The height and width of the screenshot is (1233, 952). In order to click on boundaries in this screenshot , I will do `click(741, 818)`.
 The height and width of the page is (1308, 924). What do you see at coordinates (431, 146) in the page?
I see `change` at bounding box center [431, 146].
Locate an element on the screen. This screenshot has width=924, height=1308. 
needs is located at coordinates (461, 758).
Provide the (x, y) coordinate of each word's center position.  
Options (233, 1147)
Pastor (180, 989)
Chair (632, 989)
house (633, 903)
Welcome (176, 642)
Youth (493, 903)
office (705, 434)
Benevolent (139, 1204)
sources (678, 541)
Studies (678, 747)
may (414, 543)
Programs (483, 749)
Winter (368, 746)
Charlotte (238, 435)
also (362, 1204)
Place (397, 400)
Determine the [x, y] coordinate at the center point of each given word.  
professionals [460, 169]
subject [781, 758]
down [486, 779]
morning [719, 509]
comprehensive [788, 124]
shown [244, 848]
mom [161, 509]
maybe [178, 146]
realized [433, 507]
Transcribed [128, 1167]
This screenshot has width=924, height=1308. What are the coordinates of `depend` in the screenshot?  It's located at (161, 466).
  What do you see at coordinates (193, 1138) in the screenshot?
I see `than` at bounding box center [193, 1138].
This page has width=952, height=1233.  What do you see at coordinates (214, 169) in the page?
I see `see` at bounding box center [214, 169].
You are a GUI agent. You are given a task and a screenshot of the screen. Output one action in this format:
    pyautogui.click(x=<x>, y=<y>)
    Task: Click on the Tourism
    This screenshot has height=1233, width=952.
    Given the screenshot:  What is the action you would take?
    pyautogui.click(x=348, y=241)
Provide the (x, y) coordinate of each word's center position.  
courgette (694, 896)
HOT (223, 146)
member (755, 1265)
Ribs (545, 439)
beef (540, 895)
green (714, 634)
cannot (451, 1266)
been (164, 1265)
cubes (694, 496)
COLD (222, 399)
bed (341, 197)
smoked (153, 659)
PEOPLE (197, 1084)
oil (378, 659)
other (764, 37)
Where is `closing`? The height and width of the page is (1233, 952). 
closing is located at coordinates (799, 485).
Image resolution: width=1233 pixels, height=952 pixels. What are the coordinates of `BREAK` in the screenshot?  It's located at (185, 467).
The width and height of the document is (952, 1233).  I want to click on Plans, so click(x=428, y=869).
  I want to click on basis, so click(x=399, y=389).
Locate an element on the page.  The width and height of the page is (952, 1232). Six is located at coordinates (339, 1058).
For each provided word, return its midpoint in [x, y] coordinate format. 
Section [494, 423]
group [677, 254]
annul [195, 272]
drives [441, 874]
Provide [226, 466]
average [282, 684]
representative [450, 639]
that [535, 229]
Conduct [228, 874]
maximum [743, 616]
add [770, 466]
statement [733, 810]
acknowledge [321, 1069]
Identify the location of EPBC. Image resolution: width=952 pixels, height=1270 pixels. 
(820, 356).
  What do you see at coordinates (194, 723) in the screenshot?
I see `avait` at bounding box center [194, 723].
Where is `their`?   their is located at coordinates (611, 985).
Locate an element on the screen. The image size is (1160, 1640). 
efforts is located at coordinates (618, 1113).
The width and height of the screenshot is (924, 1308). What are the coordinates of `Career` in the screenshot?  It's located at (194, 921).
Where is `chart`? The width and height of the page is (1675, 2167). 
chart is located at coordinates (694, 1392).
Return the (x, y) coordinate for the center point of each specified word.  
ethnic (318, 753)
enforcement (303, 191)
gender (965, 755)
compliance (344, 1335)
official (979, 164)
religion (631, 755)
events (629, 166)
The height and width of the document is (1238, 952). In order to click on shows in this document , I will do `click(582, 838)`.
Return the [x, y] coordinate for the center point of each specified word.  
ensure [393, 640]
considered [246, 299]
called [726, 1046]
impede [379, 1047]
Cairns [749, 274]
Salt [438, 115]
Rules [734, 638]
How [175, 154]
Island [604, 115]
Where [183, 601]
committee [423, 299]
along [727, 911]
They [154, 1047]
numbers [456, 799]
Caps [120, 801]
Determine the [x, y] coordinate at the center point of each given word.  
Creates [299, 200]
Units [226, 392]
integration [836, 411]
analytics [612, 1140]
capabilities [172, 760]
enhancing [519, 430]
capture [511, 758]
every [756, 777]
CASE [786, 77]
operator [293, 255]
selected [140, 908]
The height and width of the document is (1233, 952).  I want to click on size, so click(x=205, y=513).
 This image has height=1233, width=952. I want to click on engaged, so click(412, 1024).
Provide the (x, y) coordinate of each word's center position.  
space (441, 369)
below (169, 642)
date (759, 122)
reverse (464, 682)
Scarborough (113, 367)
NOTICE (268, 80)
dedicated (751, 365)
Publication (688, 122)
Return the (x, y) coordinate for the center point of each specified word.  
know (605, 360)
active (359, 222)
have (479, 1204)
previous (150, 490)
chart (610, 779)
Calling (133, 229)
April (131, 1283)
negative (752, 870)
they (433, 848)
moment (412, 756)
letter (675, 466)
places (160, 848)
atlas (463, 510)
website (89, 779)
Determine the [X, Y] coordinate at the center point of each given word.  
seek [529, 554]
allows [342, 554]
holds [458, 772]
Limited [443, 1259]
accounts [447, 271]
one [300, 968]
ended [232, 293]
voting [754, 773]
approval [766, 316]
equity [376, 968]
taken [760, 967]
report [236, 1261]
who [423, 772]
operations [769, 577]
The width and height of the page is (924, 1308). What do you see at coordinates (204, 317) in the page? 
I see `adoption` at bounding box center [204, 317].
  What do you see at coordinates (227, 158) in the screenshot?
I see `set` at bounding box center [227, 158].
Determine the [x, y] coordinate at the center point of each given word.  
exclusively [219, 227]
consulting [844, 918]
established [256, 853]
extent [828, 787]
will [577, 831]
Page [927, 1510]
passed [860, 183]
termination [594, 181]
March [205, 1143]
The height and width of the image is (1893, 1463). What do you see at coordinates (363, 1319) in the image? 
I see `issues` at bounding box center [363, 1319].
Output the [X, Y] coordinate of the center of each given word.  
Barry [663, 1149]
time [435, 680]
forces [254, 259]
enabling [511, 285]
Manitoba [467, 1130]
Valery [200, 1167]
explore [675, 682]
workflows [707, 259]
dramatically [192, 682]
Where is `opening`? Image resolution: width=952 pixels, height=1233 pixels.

☆ ☆ ☆ ☆ ☆ ☆ ☆

Rewrite all of the material above with every "center position" changed to "midpoint", leaving the rest untouched.

FULL SOLUTION:
The height and width of the screenshot is (1233, 952). In order to click on boundaries in this screenshot , I will do `click(741, 818)`.
 The height and width of the page is (1308, 924). What do you see at coordinates (431, 146) in the page?
I see `change` at bounding box center [431, 146].
Locate an element on the screen. This screenshot has width=924, height=1308. 
needs is located at coordinates (461, 758).
Provide the (x, y) coordinate of each word's midpoint.  
Options (233, 1147)
Pastor (180, 989)
Chair (632, 989)
house (633, 903)
Welcome (176, 642)
Youth (493, 903)
office (705, 434)
Benevolent (139, 1204)
sources (678, 541)
Studies (678, 747)
may (414, 543)
Programs (483, 749)
Winter (368, 746)
Charlotte (238, 435)
also (362, 1204)
Place (397, 400)
Determine the [x, y] coordinate at the center point of each given word.  
professionals [460, 169]
subject [781, 758]
down [486, 779]
morning [719, 509]
comprehensive [788, 124]
shown [244, 848]
mom [161, 509]
maybe [178, 146]
realized [433, 507]
Transcribed [128, 1167]
This screenshot has width=924, height=1308. What are the coordinates of `depend` in the screenshot?  It's located at (161, 466).
  What do you see at coordinates (193, 1138) in the screenshot?
I see `than` at bounding box center [193, 1138].
This page has width=952, height=1233.  What do you see at coordinates (214, 169) in the page?
I see `see` at bounding box center [214, 169].
You are a GUI agent. You are given a task and a screenshot of the screen. Output one action in this format:
    pyautogui.click(x=<x>, y=<y>)
    Task: Click on the Tourism
    This screenshot has height=1233, width=952.
    Given the screenshot:  What is the action you would take?
    pyautogui.click(x=348, y=241)
Provide the (x, y) coordinate of each word's midpoint.  
courgette (694, 896)
HOT (223, 146)
member (755, 1265)
Ribs (545, 439)
beef (540, 895)
green (714, 634)
cannot (451, 1266)
been (164, 1265)
cubes (694, 496)
COLD (222, 399)
bed (341, 197)
smoked (153, 659)
PEOPLE (197, 1084)
oil (378, 659)
other (764, 37)
Where is `closing`? The height and width of the page is (1233, 952). 
closing is located at coordinates (799, 485).
Image resolution: width=1233 pixels, height=952 pixels. What are the coordinates of `BREAK` in the screenshot?  It's located at (185, 467).
The width and height of the document is (952, 1233).  I want to click on Plans, so click(x=428, y=869).
  I want to click on basis, so click(x=399, y=389).
Locate an element on the page.  The width and height of the page is (952, 1232). Six is located at coordinates (339, 1058).
For each provided word, return its midpoint in [x, y] coordinate format. 
Section [494, 423]
group [677, 254]
annul [195, 272]
drives [441, 874]
Provide [226, 466]
average [282, 684]
representative [450, 639]
that [535, 229]
Conduct [228, 874]
maximum [743, 616]
add [770, 466]
statement [733, 810]
acknowledge [321, 1069]
Identify the location of EPBC. Image resolution: width=952 pixels, height=1270 pixels. 
(820, 356).
  What do you see at coordinates (194, 723) in the screenshot?
I see `avait` at bounding box center [194, 723].
Where is `their`?   their is located at coordinates (611, 985).
Locate an element on the screen. The image size is (1160, 1640). 
efforts is located at coordinates (618, 1113).
The width and height of the screenshot is (924, 1308). What are the coordinates of `Career` in the screenshot?  It's located at (194, 921).
Where is `chart`? The width and height of the page is (1675, 2167). 
chart is located at coordinates (694, 1392).
Return the (x, y) coordinate for the center point of each specified word.  
ethnic (318, 753)
enforcement (303, 191)
gender (965, 755)
compliance (344, 1335)
official (979, 164)
religion (631, 755)
events (629, 166)
The height and width of the document is (1238, 952). In order to click on shows in this document , I will do `click(582, 838)`.
Return the [x, y] coordinate for the center point of each specified word.  
ensure [393, 640]
considered [246, 299]
called [726, 1046]
impede [379, 1047]
Cairns [749, 274]
Salt [438, 115]
Rules [734, 638]
How [175, 154]
Island [604, 115]
Where [183, 601]
committee [423, 299]
along [727, 911]
They [154, 1047]
numbers [456, 799]
Caps [120, 801]
Determine the [x, y] coordinate at the center point of each given word.  
Creates [299, 200]
Units [226, 392]
integration [836, 411]
analytics [612, 1140]
capabilities [172, 760]
enhancing [519, 430]
capture [511, 758]
every [756, 777]
CASE [786, 77]
operator [293, 255]
selected [140, 908]
The height and width of the document is (1233, 952).  I want to click on size, so click(x=205, y=513).
 This image has height=1233, width=952. I want to click on engaged, so click(412, 1024).
Provide the (x, y) coordinate of each word's midpoint.  
space (441, 369)
below (169, 642)
date (759, 122)
reverse (464, 682)
Scarborough (113, 367)
NOTICE (268, 80)
dedicated (751, 365)
Publication (688, 122)
Return the (x, y) coordinate for the center point of each specified word.  
know (605, 360)
active (359, 222)
have (479, 1204)
previous (150, 490)
chart (610, 779)
Calling (133, 229)
April (131, 1283)
negative (752, 870)
they (433, 848)
moment (412, 756)
letter (675, 466)
places (160, 848)
atlas (463, 510)
website (89, 779)
Determine the [X, Y] coordinate at the center point of each given word.  
seek [529, 554]
allows [342, 554]
holds [458, 772]
Limited [443, 1259]
accounts [447, 271]
one [300, 968]
ended [232, 293]
voting [754, 773]
approval [766, 316]
equity [376, 968]
taken [760, 967]
report [236, 1261]
who [423, 772]
operations [769, 577]
The width and height of the page is (924, 1308). What do you see at coordinates (204, 317) in the page? 
I see `adoption` at bounding box center [204, 317].
  What do you see at coordinates (227, 158) in the screenshot?
I see `set` at bounding box center [227, 158].
Determine the [x, y] coordinate at the center point of each given word.  
exclusively [219, 227]
consulting [844, 918]
established [256, 853]
extent [828, 787]
will [577, 831]
Page [927, 1510]
passed [860, 183]
termination [594, 181]
March [205, 1143]
The height and width of the image is (1893, 1463). What do you see at coordinates (363, 1319) in the image? 
I see `issues` at bounding box center [363, 1319].
Output the [X, Y] coordinate of the center of each given word.  
Barry [663, 1149]
time [435, 680]
forces [254, 259]
enabling [511, 285]
Manitoba [467, 1130]
Valery [200, 1167]
explore [675, 682]
workflows [707, 259]
dramatically [192, 682]
Where is `opening`? Image resolution: width=952 pixels, height=1233 pixels.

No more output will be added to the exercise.